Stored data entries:
··········
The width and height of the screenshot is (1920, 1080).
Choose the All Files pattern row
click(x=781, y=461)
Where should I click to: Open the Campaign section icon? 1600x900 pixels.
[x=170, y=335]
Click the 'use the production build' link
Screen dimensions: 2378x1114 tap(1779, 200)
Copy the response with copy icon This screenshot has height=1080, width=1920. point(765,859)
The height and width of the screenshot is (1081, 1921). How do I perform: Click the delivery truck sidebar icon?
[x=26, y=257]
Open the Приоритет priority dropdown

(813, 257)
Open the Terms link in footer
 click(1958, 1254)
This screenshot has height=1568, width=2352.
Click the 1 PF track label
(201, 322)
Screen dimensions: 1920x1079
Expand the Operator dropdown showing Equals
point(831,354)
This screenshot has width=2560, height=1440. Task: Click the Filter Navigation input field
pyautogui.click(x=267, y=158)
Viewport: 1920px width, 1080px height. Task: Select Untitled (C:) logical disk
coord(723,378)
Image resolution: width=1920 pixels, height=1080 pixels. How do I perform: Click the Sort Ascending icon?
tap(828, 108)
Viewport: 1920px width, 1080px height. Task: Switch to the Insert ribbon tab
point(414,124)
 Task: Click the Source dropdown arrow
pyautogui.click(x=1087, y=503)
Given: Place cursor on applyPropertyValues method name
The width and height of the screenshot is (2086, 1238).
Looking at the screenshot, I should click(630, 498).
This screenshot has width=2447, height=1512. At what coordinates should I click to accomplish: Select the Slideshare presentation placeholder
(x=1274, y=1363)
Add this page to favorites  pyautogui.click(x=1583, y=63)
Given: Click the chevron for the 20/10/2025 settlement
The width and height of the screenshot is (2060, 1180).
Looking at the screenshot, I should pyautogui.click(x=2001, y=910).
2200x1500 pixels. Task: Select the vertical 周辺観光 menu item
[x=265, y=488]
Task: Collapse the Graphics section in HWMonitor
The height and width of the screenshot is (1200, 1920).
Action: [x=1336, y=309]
··········
◆ **Task to complete**:
For each line of the entries that holds the word "Given", pull that line out.

◆ **Reply**:
Given: Place cursor on applyPropertyValues method name
Given: Click the chevron for the 20/10/2025 settlement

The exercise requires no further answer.